Startups have responded to these risks by furnishing workers with safety information. SnapShyft has sent CDC guidance and changes in local mandates through app alerts. Wonolo has created educational courses for its workers. And Jitjatjo, which actually employs its 10,000-strong workforce, is offering two weeks of paid sick leave for workers who catch the virus.
“We’ve only been made aware of two cases of positive results [of COVID-19],” Jitjatjo’s Chatfield said, “Which is phenomenal considering we employ over 10,000 people.”
Wood said he worries that even after business closure orders lift, workers will hesitate to continue using the apps out of fear for their own safety.
“The workers might have PPE, but there’s no guarantee that the guests do or that they’re going to abide by the rules,” Wood said. “I’ve seen it firsthand where you’ve got some businesses and some groups of people that are adhering to the mask rules and social distancing, and others that are on a different planet.”
Here are some of the leading startups in the staffing app industry:
San Francisco-based Pared was launched in 2015 and now operates in cities on both coasts and the midwest. Unlike many other apps in the same category, Pared focuses exclusively on finding shifts for food workers. Pared has been used by local restaurants and big names like Pizza Hut and McDonalds.
Instawork is often cast as a competitor to Pared. Both launched in San Francisco in 2015 and now operate in cities across the country. But unlike Pared, Instawork helps workers find shifts in industries outside of food-related work, including warehouse gigs and delivery jobs.

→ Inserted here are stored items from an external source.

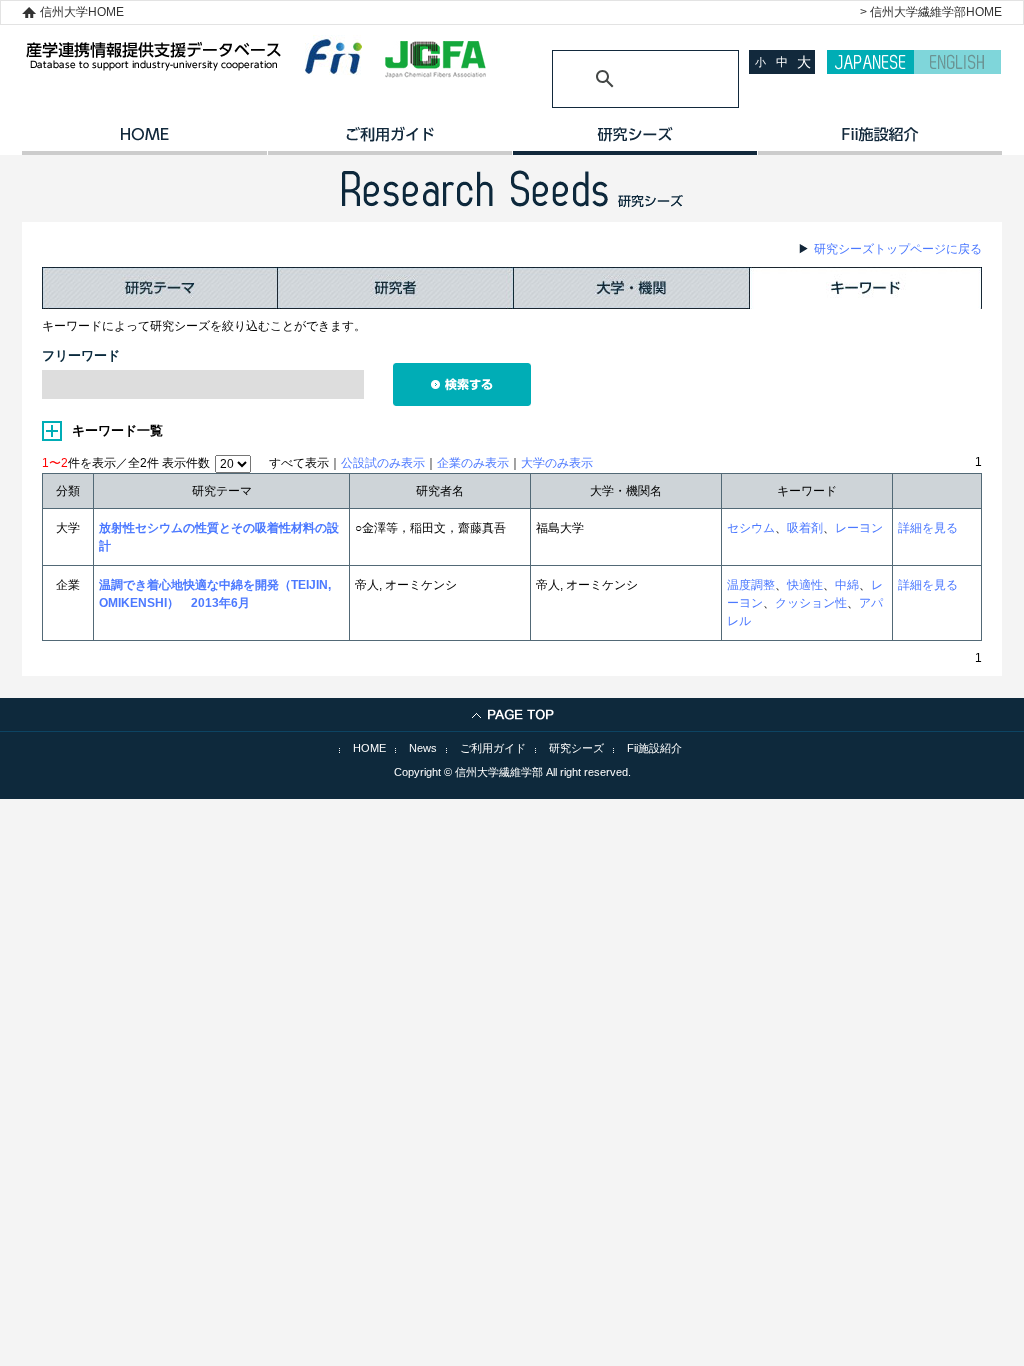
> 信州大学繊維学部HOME (931, 12)
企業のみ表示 (473, 463)
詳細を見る (928, 528)
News (423, 748)
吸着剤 (805, 528)
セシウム (751, 528)
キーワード (866, 288)
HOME (144, 141)
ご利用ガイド (389, 141)
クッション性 (811, 603)
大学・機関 (632, 288)
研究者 (396, 288)
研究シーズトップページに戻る (898, 249)
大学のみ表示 (557, 463)
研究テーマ (160, 288)
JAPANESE (870, 62)
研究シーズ (634, 141)
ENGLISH (957, 62)
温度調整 (751, 585)
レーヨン (859, 528)
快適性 (805, 585)
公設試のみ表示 (383, 463)
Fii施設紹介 (654, 748)
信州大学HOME (82, 12)
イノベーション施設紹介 (879, 141)
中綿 (847, 585)
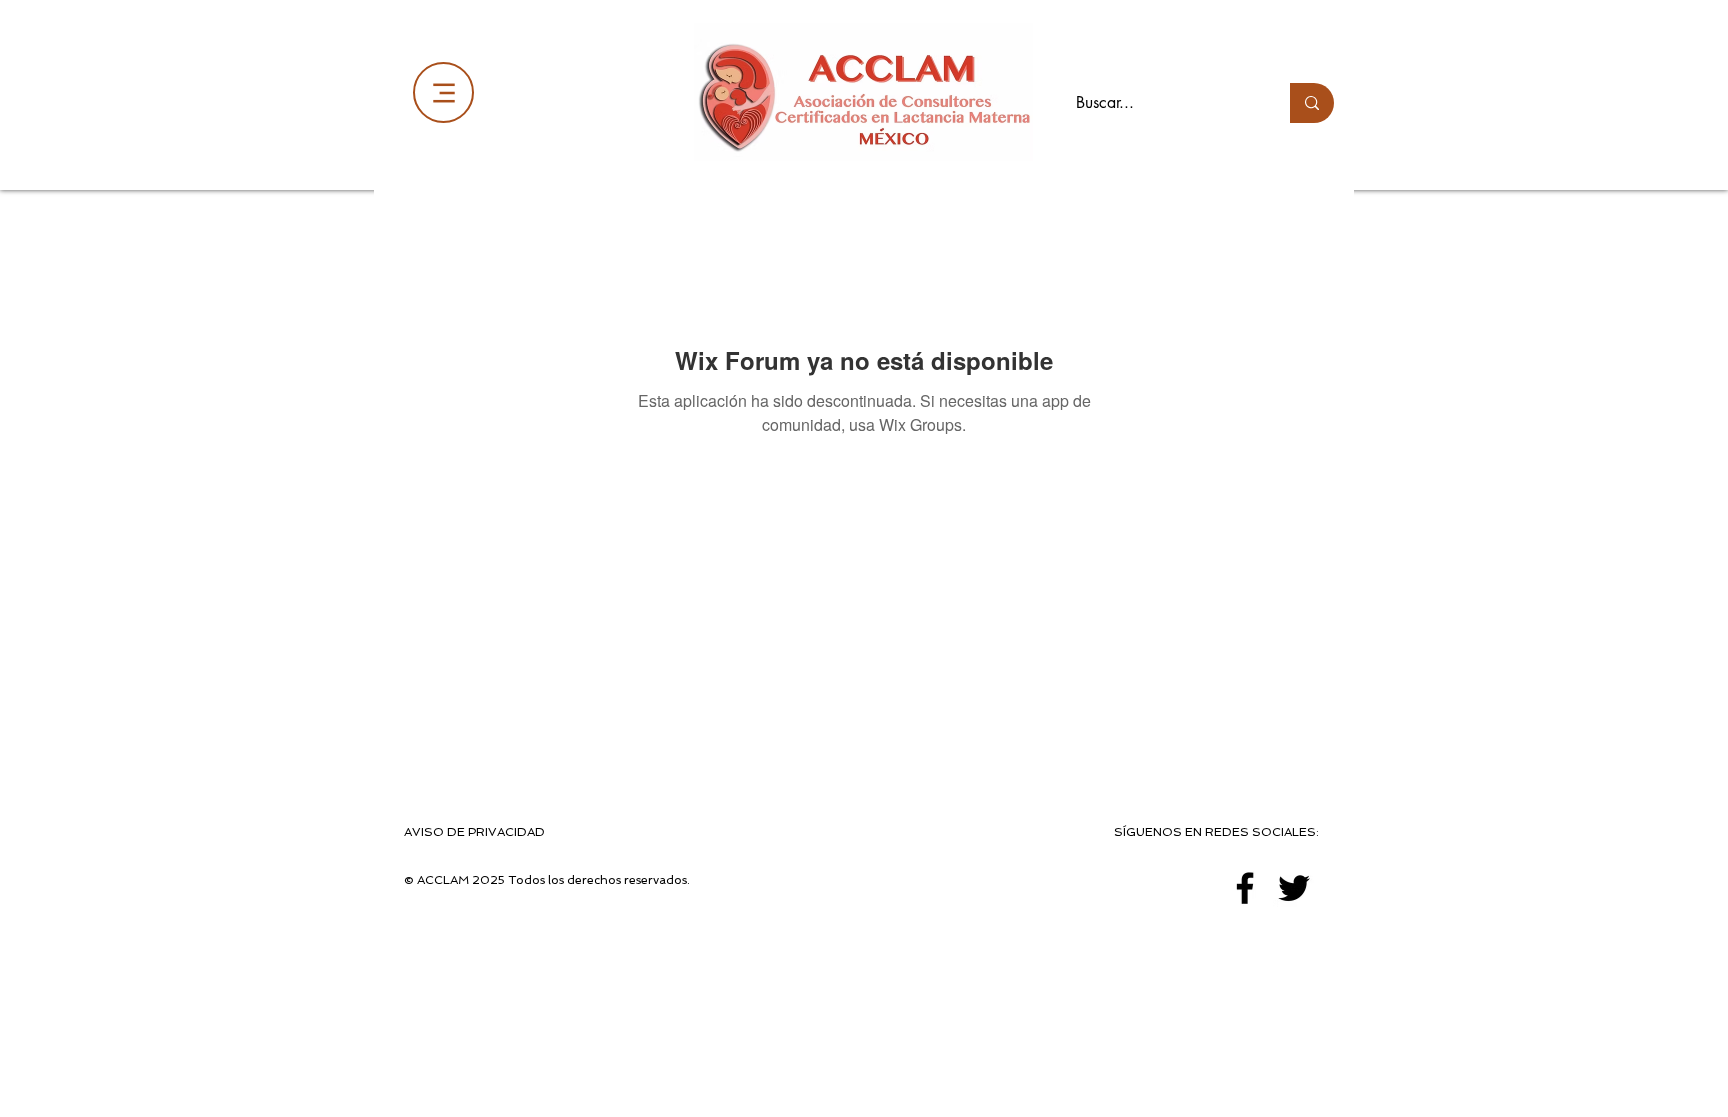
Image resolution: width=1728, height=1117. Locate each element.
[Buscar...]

Indianapolis-based SnapShyft was founded in 2016 and now provides shifts for food and event workers. The startup opened a second office in San Francisco last year to recruit top talent.
The Bay Area’s Wonolo was founded in 2013, an early entry in the category. Wonolo helps businesses find temp workers for a broad range of services, including warehouse work, food production, cleaning, and administrative positions. Wonolo claims high-profile corporate clients like Coca-Cola, Papa Johns, and fashion retailer Uniqlo.
New York City-based Jitjatjo was founded in 2016 and connects workers to shifts at the city’s restaurants. Unlike many other startups in this category, Jitjatjo’s more than 10,000 workers are employees of the company, not contractors. CEO Tim Chatfield said that business has been way down since the pandemic hit New York City. Jitjattjo has since pivoted to offering disinfection services.
Chicago’s Shiftgig was founded in 2012 and first focused on connecting local businesses to temp workers before transforming into a SaaS business that helps staffing agency employees find gigs. Shiftgig is used by national staffing agencies including LGC Hospitality and The Job Center.
Qwick was founded in 2017 in Scottsdale, Arizona and has expanded to eight major cities across the country, including Phoenix, Dallas, San Diego, Atlanta, and New York City. Qwick is focused on finding shifts for food workers and event caterers.